Key Component Areas
A complete data warehouse architecture includes data and technical elements. Thornthwaite breaks down the architecture into three broad areas. The first, data architecture, is centered on business processes. The next area, infrastructure, includes hardware, networking, operating systems, and desktop machines. Finally, the technical area encompasses the decision-making technologies that will be needed by the users, as well as their supporting structures. These areas are detailed in the sub-sections below.
As stated above, the data architecture portion of the overall data warehouse architecture is driven by business processes. For example, in a manufacturing environment the data model might include orders, shipping, and billing. Each area draws on a different set of dimensions. But where dimensions intersect in the data model the definitions have to be the same—the same customer who buys is the same that builds. So data items should have a common structure and content, and involve a single process to create and maintain.
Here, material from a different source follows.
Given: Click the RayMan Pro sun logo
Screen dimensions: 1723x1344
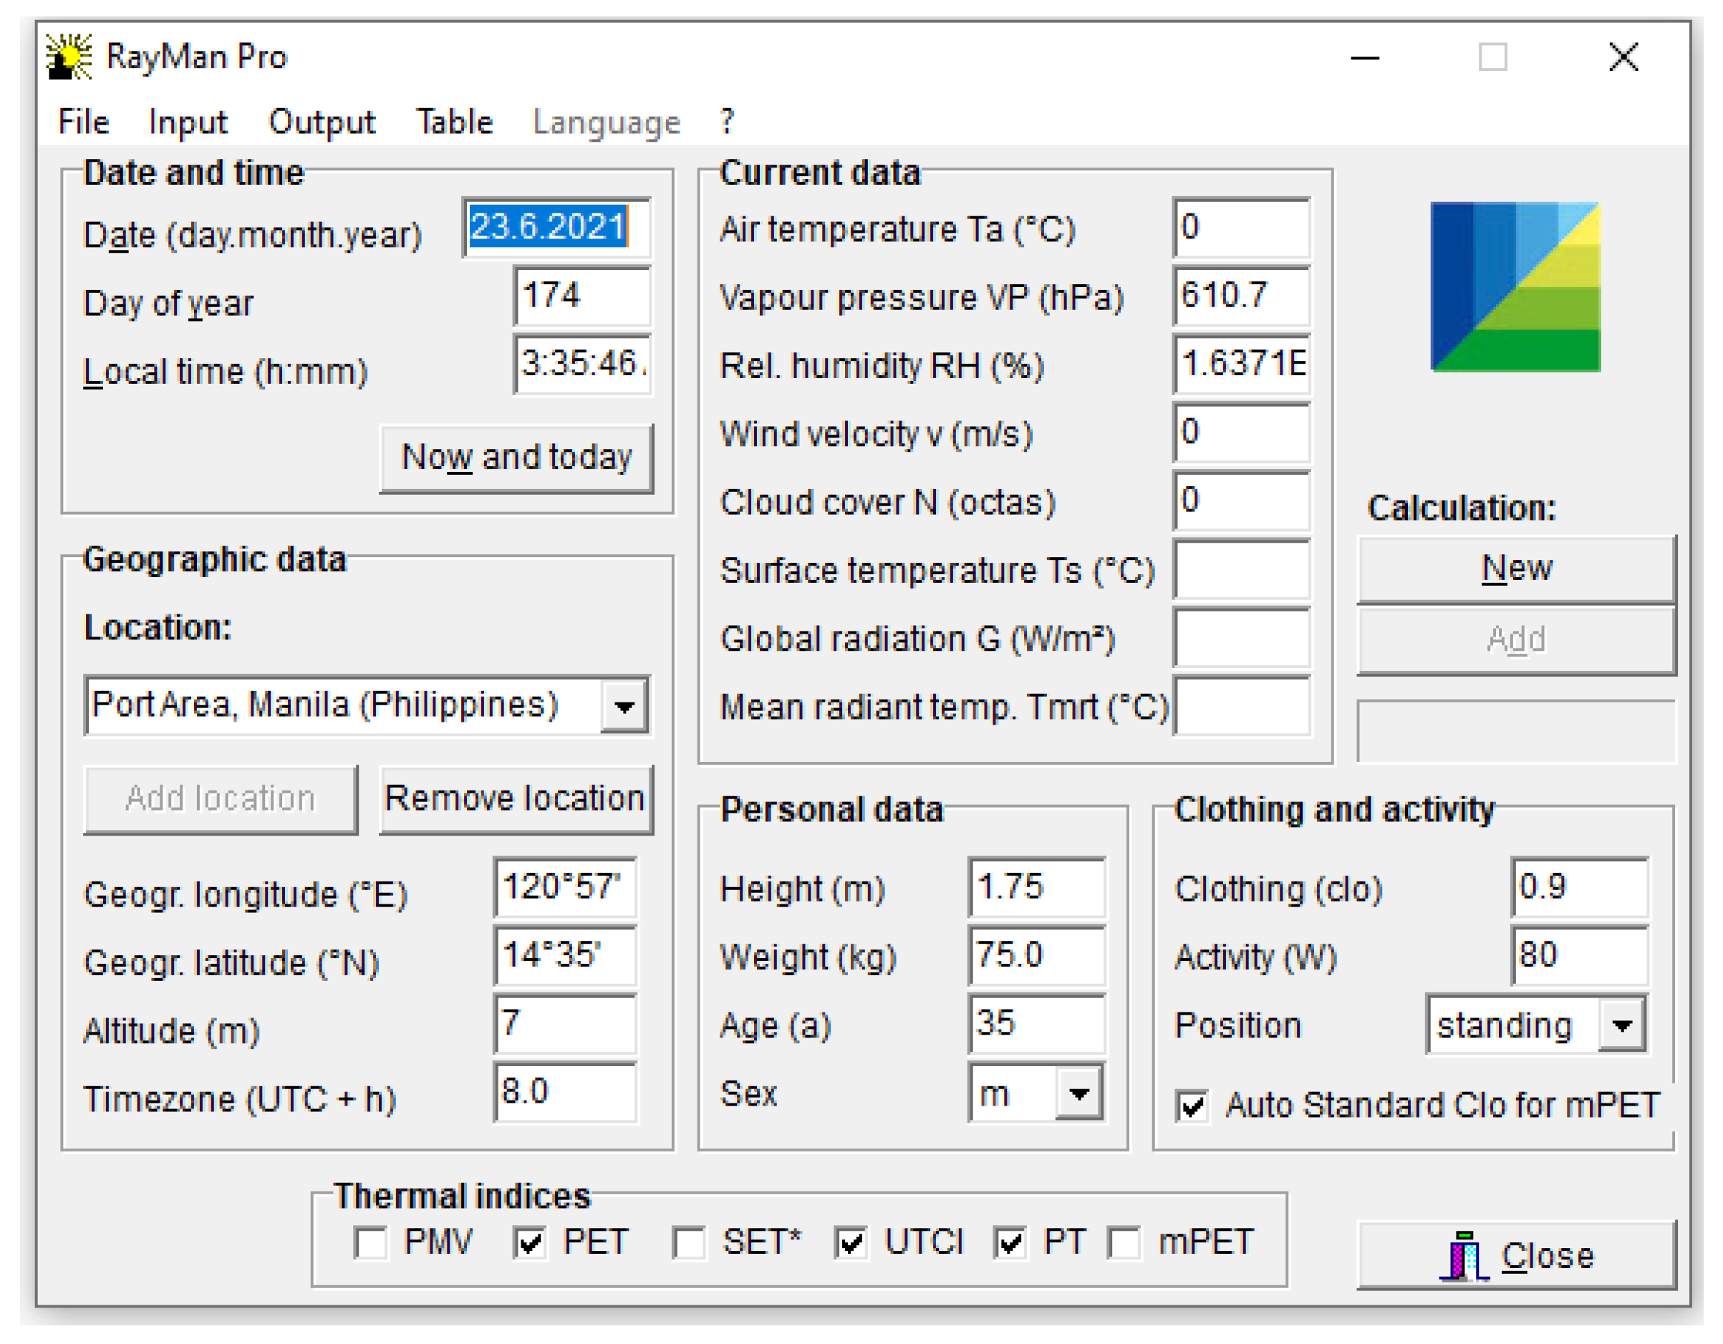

Thornthwaite says that organizations often ask how data should be represented in the warehouse—entity/relationship or dimensional? “If you have a star schema1 then use dimensional. Is your detail normalized2 or dimensional? Will users be querying detail? Then use dimensional.” He adds that most data warehousing experts are in substantial agreement; the [data] sources are typically entity/relationship models and the front end is a dimensional model. The only issue is where you draw the line between the warehouse itself and the data staging area.
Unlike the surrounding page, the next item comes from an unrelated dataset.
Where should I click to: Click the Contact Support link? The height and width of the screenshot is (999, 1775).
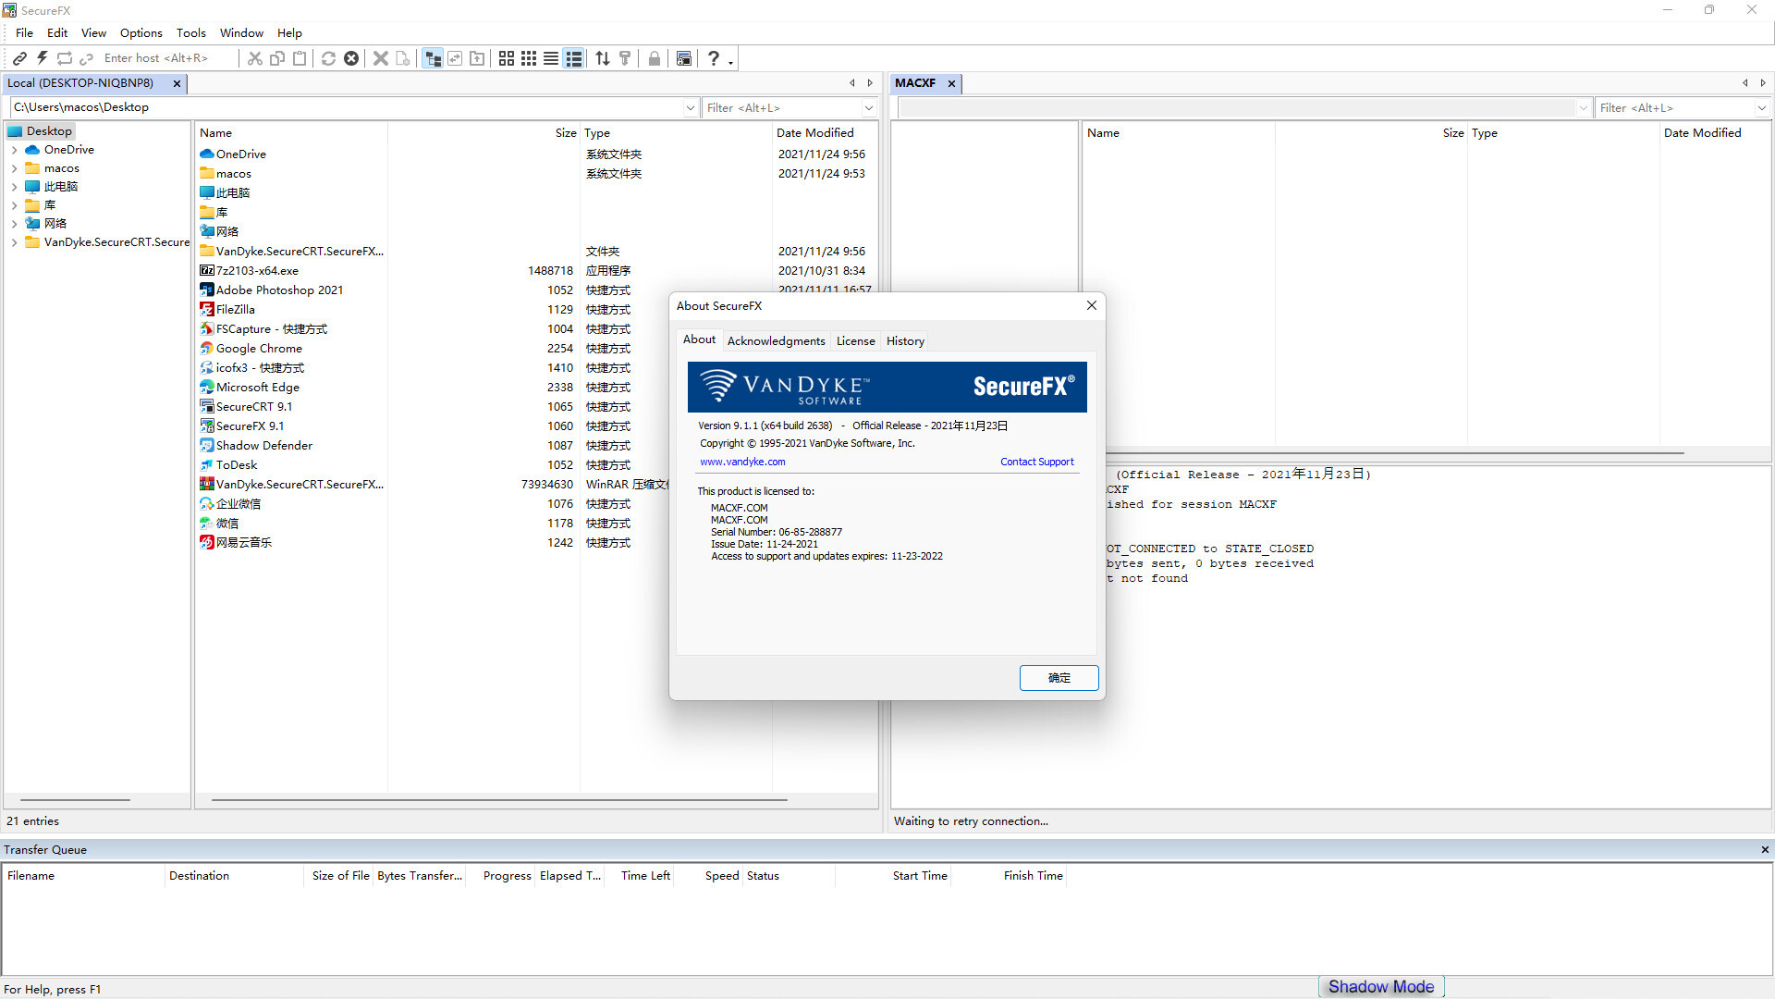[1036, 462]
As you work through the architecture and present data to your users, tool choices will be made, but many choices will disappear as the requirements are set. For example, he explains that product capabilities are beginning to merge, like MOLAP and ROLAP. “MOLAP is okay if you stay within the cube you’ve built. It’s fast and allows for flexible querying—within the confines of the cube.” Its weaknesses are size (overall and within a dimension), design constraints (limited by the cube structure), and the need for a proprietary data base.
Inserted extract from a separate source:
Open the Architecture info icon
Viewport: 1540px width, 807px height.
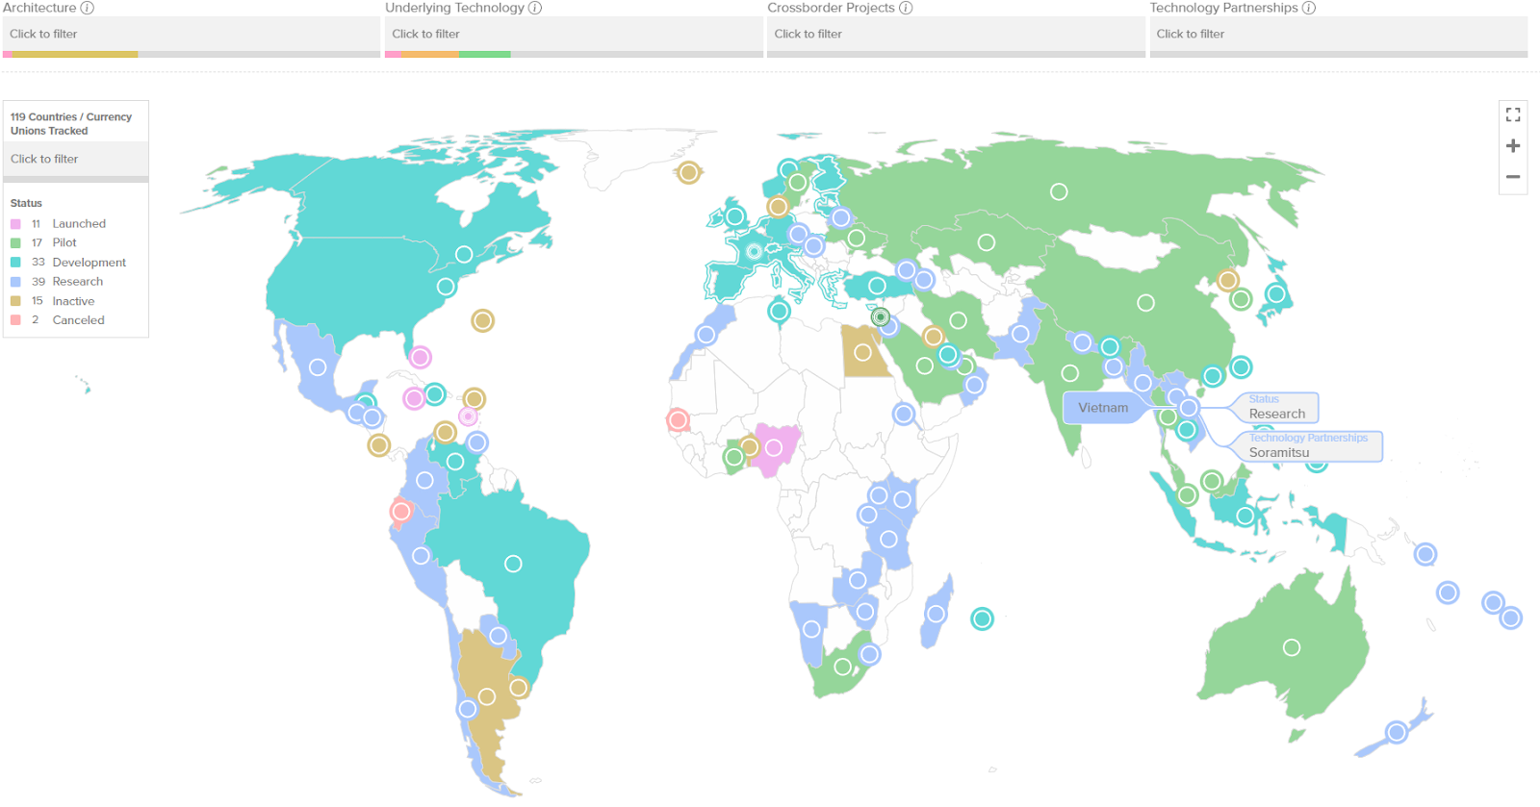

With the required hardware platform and boxes, sometimes the data warehouse becomes its own IS shop. Indeed, there are lots of “boxes” in data warehousing, mostly used for data bases and application servers.
The issues with hardware and DBMS choices are size, scalability, and flexibility. In about 80 percent of data warehousing projects this isn’t difficult; most businesses can get enough power to handle their needs.
In terms of the network, check the data sources, the warehouse staging area, and everything in between to ensure there’s enough bandwidth to move data around. On the desktop, run the tools and actually get some data through them to determine if there’s enough power for retrieval. Sometimes the problem is simply with the machine, and the desktops must be powerful enough to run current-generation access tools. Also, don’t forget to implement a software distribution mechanism.
The technical architecture is driven by the meta data catalog. “Everything should be meta data-driven,” says Thornthwaite. “The services should draw the needed parameters from tables, rather than hard-coding them.” An important component of technical architecture is the data staging process, which covers five major areas:
- Extract - data comes from multiple sources and is of multiple types. Data compression and encryption handling must be considered at this area, if it applies.
- Transform - data transformation includes surrogate key management, integration, de-normalization, cleansing, conversion, aggregation, and auditing.
- Load - loading is often done to multiple targets, with load optimization and support for the entire load cycle.
- Security - administrator access and data encryption policies.
- Job control - this includes job definition, job scheduling (time and event), monitoring, logging, exception handling, error handling, and notification.